WT 125 Introduction Statement
The last set of institutions included in our analysis, are those that have a geographic, or competitive tie to WT. WT students’ frequently choose between WT and Texas A&M, the University of Texas, Oklahoma State, and Texas Tech. These are National Research Universities. Potential students may have a legacy connection: their parents, uncles, aunts, and/or grandparents may have attended those institutions and therefore students consider them carefully. While WT legitimately competes with these institutions for some students, the University will not compare ourselves to them in this analysis: they are fundamentally different. Individually, they produce hundreds of millions of dollars of funded research annually, manage endowments of hundreds of millions of dollars – billions in some cases – and field D1 intercollegiate athletics programs. In every case, they do not have the distinctiveness provided by the Texas Panhandle. This “accident of geography” gives WT something that none of those other institutions possess. None are part of the Texas Panhandle. WT is distinguished from all others in a remarkable way. Culture and geography will drive everything WT does in the coming decades.
There are ten Theme Groups identified. Through discussions with the Steering Committee, President’s Cabinet, and Deans, WT identified key areas where progress and attention to the future would lead to potential improvement. The Theme Groups could be focus groups, working groups, or any other number of titles.
A structure for the process is documented. There is an organizational chart. Given the magnitude of the undertaking, WT created an organization within the organization that is a standalone unit.
WT 125 has the mission of defining a positive, and ever improving future for West Texas A&M University. Never assume this implies that West Texas A&M University is not a well-functioning organization that serves thousands of students exceedingly well. However, the simple idea that every organization, no matter how effective it may seem, can improve with a sharp focus and intentionality on the part of all of those associated with it.
As WT embarked on this process, President Wendler implored each person to see themselves, in every conversation, in every deliberation, and in every decision, as representatives of some 90,000 alumni; 400,000 residents of the Texas Panhandle; 10,000 current students; and tens of thousands of future students at West Texas A&M University.
WT’s goal is to attain doctoral status and in so doing, become a university for which no designation currently exists: a Regional Research University. WT is focusing on solving the complex and demanding problems and challenges associated with the constellation of many small communities served by a single metropolitan area. WT aspires to stand alone as an institution that understands the needs of rural communities in pursuits related to agriculture, economic development, education, engineering, healthcare, and social and cultural progress, in a way that is distinctive.
WT defines a university that is unlike any other, that is well suited to the people, place, and progress of the Texas Panhandle. In serving this distinctive region, WT can transfer its insights and ideas to other similar regions in the nation, and even beyond our national borders.
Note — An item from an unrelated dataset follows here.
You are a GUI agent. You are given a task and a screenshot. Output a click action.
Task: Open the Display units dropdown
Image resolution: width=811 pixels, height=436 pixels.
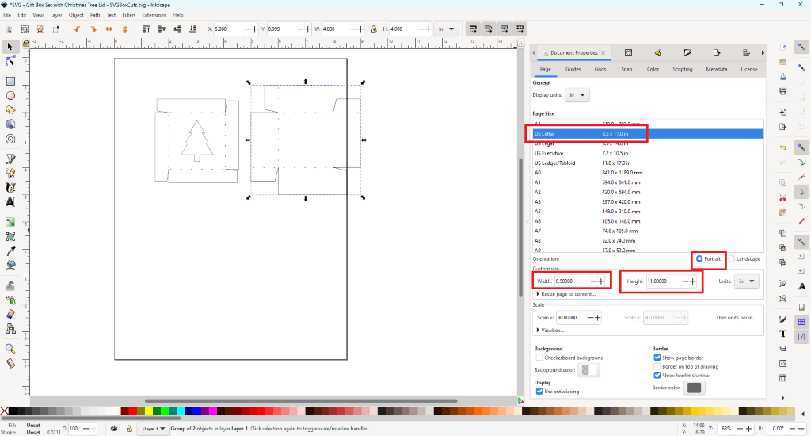578,95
In closing, the process and procedures outlined herein are similar to others that President Wendler helped develop and lead at Texas A&M University called Vision 2020: Creating a Culture of Excellence. WT 125 also has components of a process that was used at The Texas A&M University System when President Wendler was Vice Chancellor for Planning and System Integration called The Integrative Plan: Promise for a New Century. Lastly, as Chancellor at Southern Illinois University Carbondale, President Wendler developed a plan called Southern at 150: Building Excellence Through Commitment.
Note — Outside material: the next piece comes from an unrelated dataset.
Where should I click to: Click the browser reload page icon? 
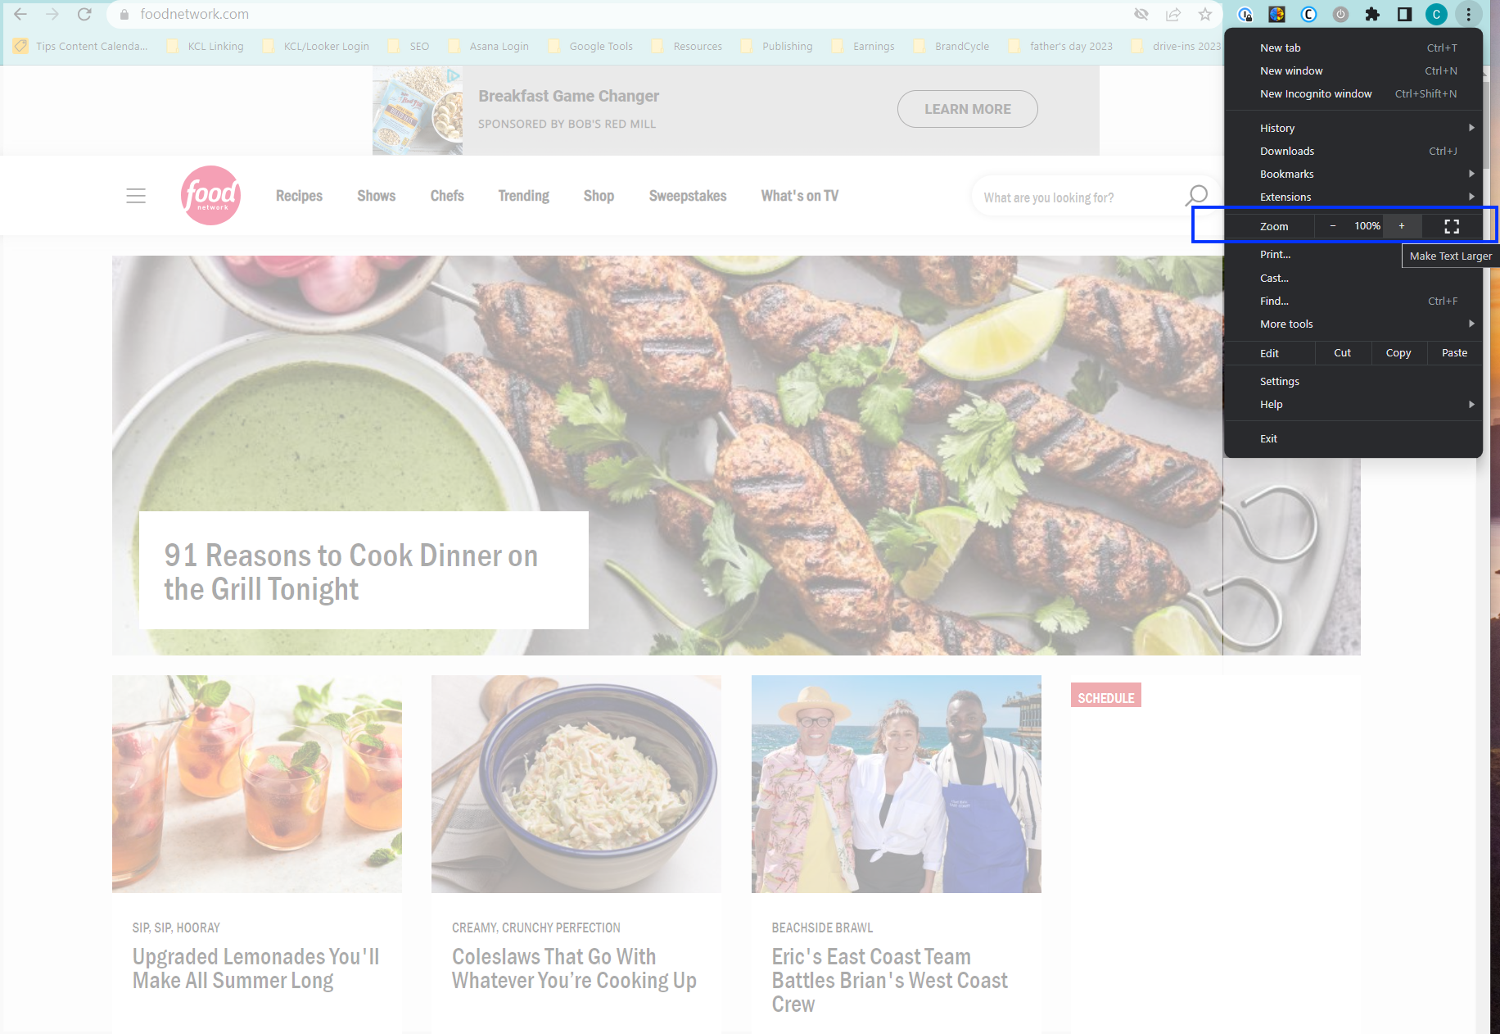point(84,14)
It is President Wendler’s passion to look ahead – gleaned insight accumulated along the way. WT encourages anyone interested to look at these documents and processes. They have commonality with what follows, and constitute President Wendler’s full experience as an academic planner. Each produced a clear and useful future perspective – vision – for each organization. The University’s effort, WT 125: From the Panhandle to the World will be the best of the lot.